• _How to complete this task_
All lines from the one containing "Where should I click to: Fold" through the end of the data below are to be repeated exactly, with pictures left out.
· · ·
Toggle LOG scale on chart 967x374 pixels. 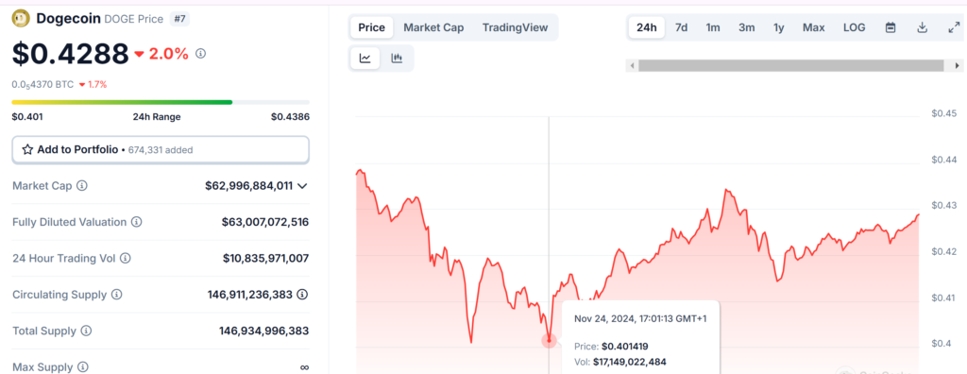[854, 27]
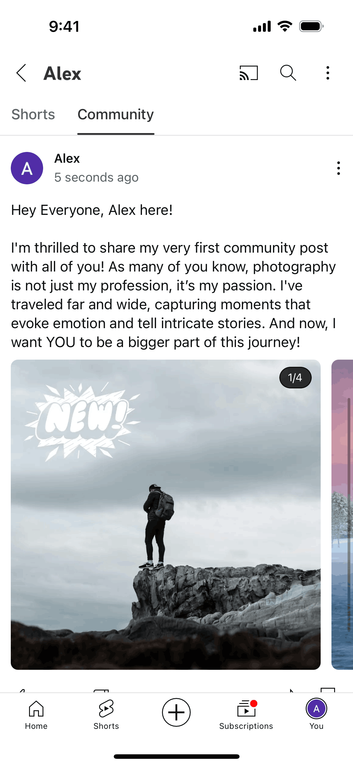Open the first hiker photo
The image size is (353, 766).
coord(166,515)
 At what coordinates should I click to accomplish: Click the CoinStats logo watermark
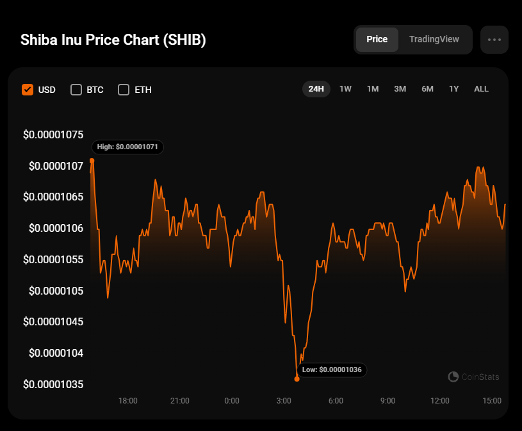click(474, 377)

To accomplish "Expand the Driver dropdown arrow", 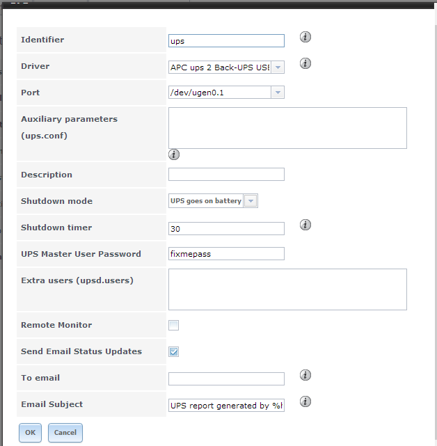I will [278, 67].
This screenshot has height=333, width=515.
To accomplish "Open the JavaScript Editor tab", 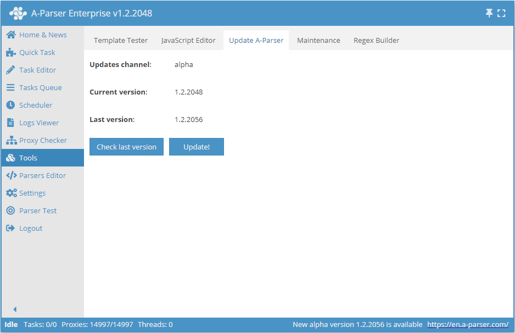I will click(188, 40).
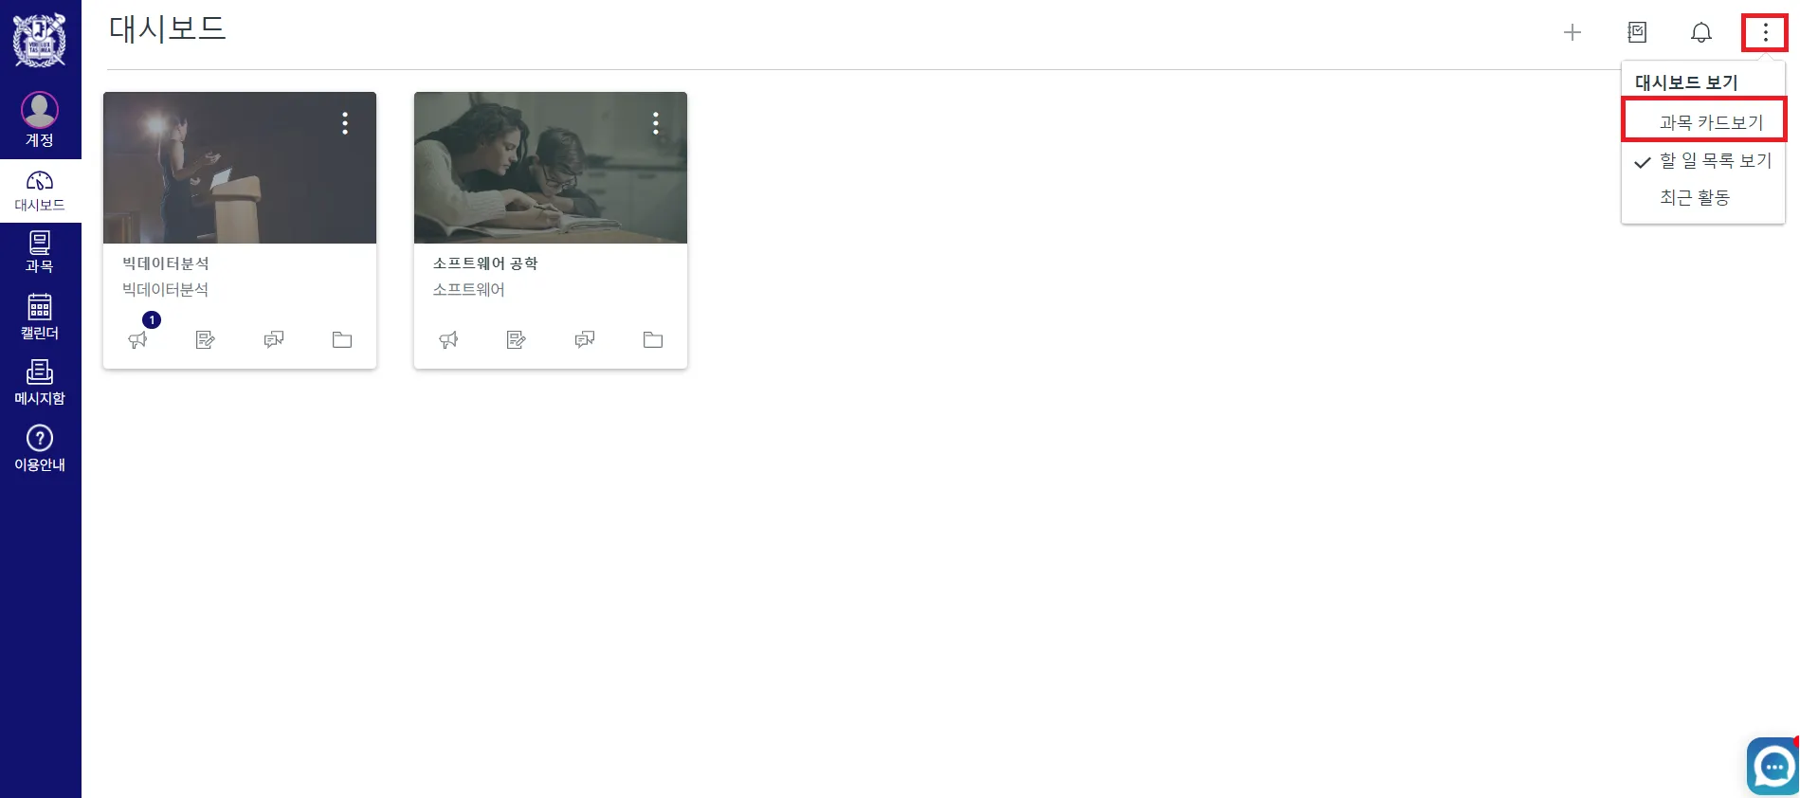1800x798 pixels.
Task: Open 소프트웨어 공학 card options menu
Action: coord(656,123)
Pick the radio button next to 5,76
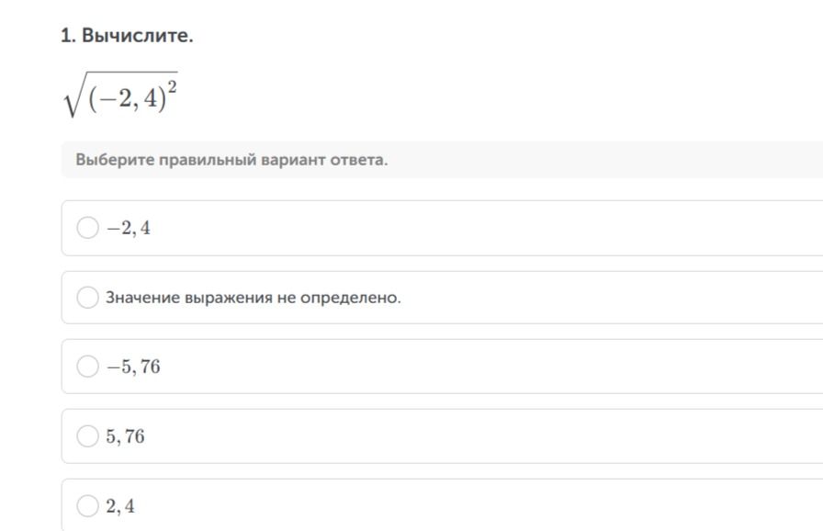Viewport: 823px width, 531px height. click(87, 436)
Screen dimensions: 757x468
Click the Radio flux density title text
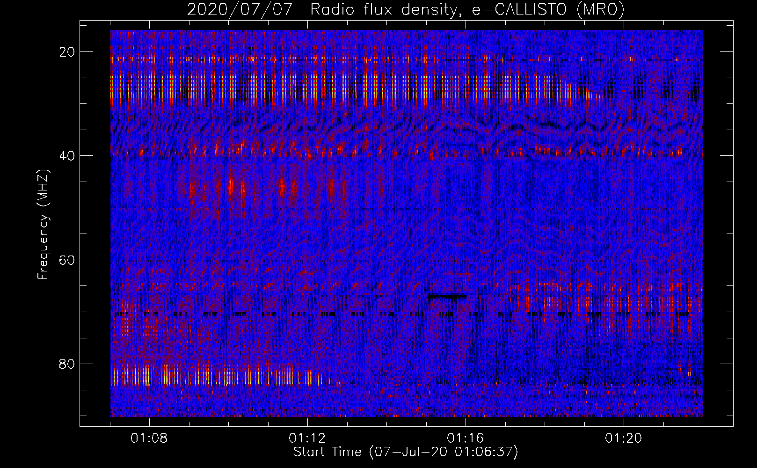pyautogui.click(x=384, y=9)
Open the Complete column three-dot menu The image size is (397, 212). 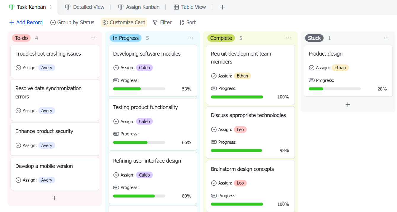[289, 38]
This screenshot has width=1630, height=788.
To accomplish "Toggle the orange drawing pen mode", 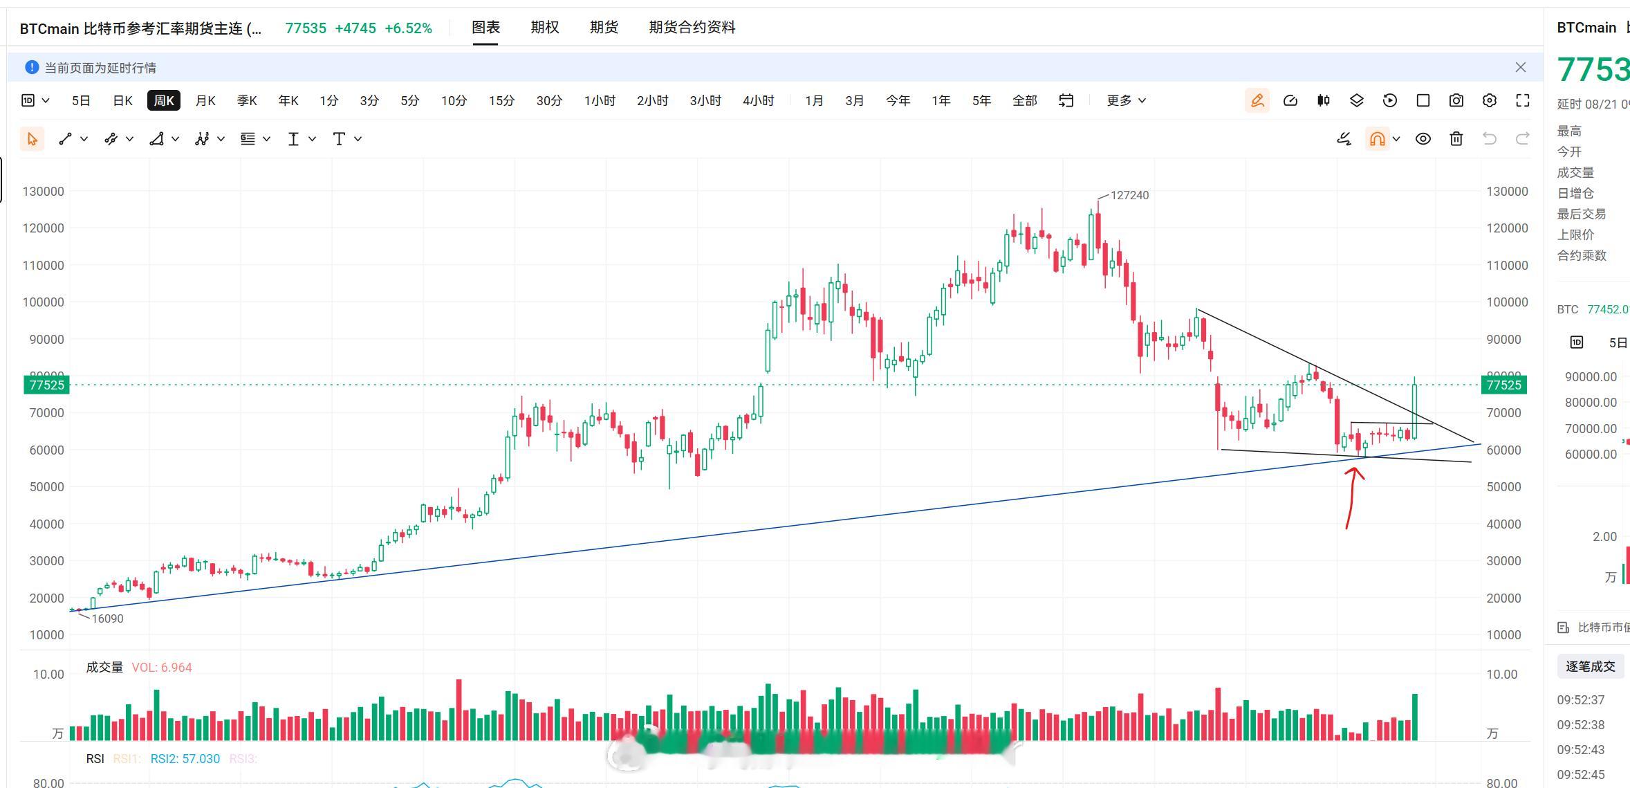I will point(1257,100).
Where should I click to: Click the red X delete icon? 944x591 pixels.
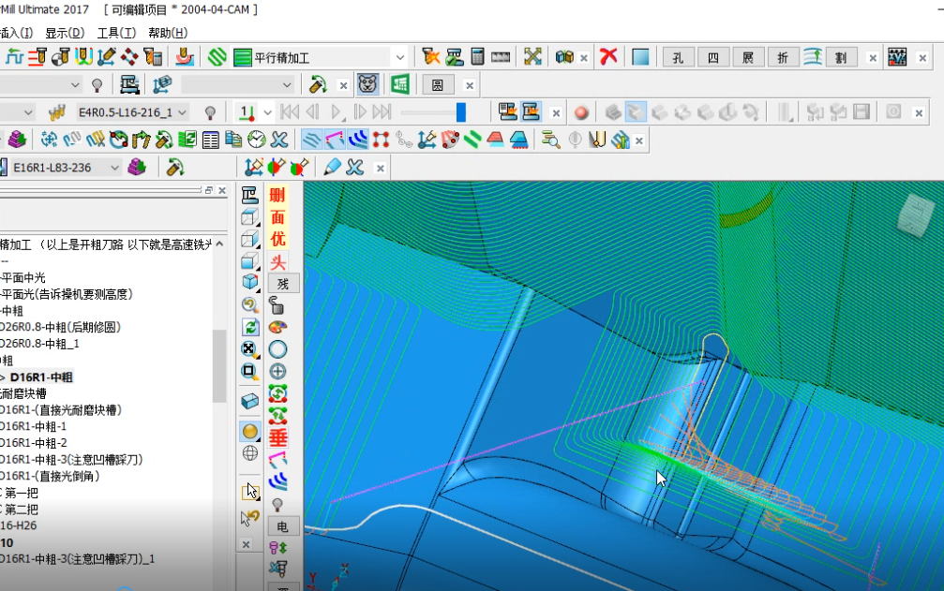(x=608, y=56)
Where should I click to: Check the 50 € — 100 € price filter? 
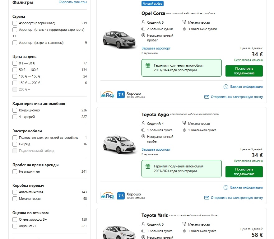point(14,70)
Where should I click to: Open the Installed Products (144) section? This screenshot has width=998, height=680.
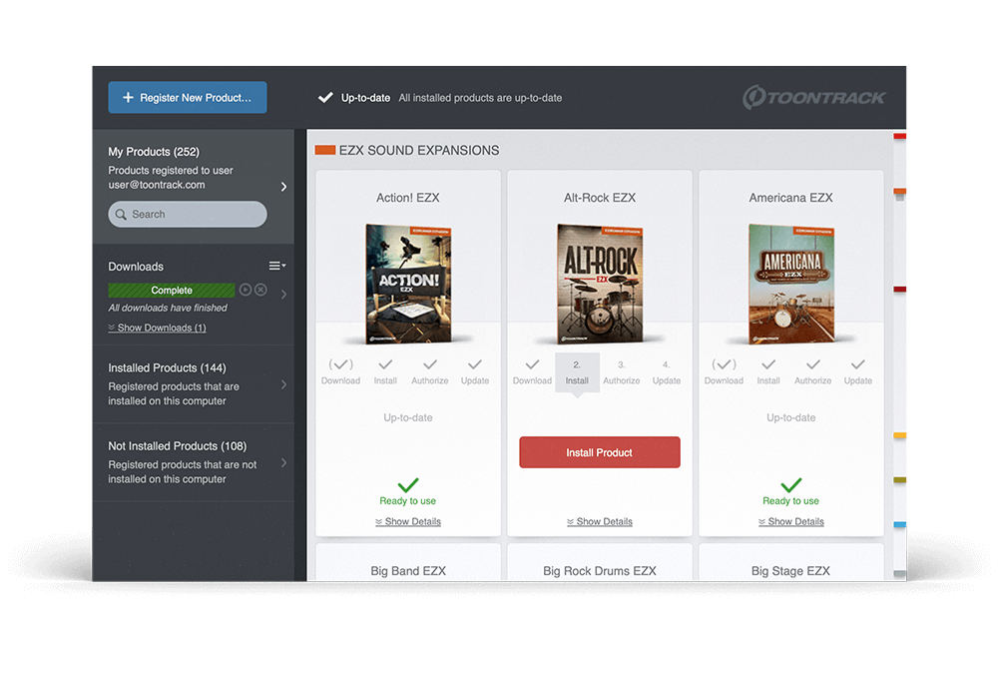pyautogui.click(x=193, y=384)
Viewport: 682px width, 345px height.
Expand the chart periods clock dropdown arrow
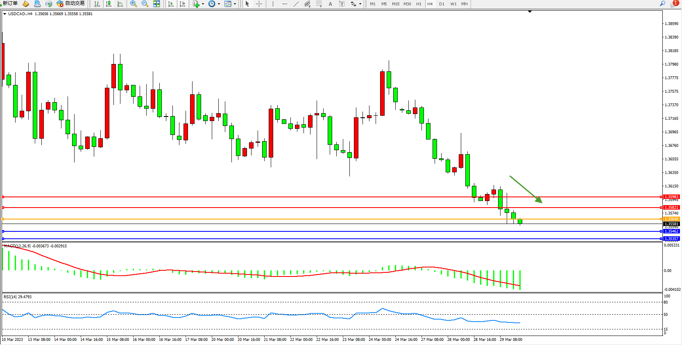pos(219,4)
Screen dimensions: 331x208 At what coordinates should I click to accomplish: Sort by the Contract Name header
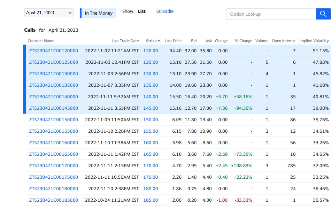click(41, 41)
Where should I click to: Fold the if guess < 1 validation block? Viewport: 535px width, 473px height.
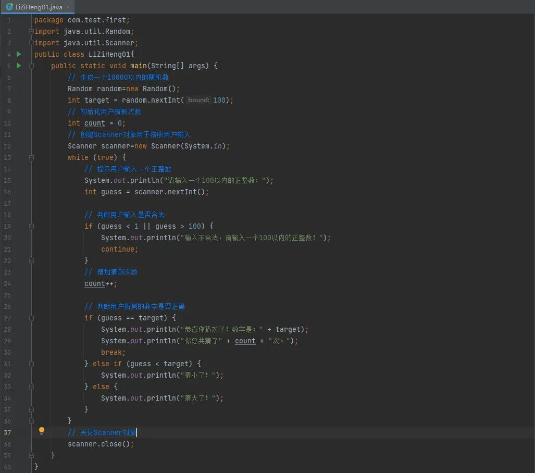coord(31,226)
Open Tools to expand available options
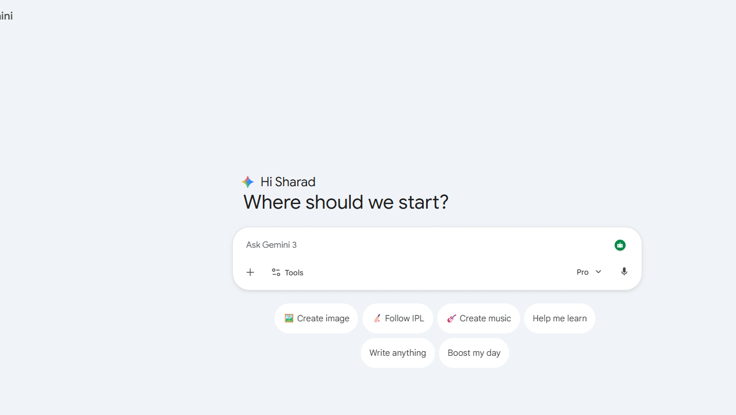 click(288, 272)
· · ·
• _Task result_
Where should I click to: Fold the if guess < 1 validation block? Viewport: 535px width, 473px height.
coord(31,226)
Open Tools to expand available options
 click(288, 272)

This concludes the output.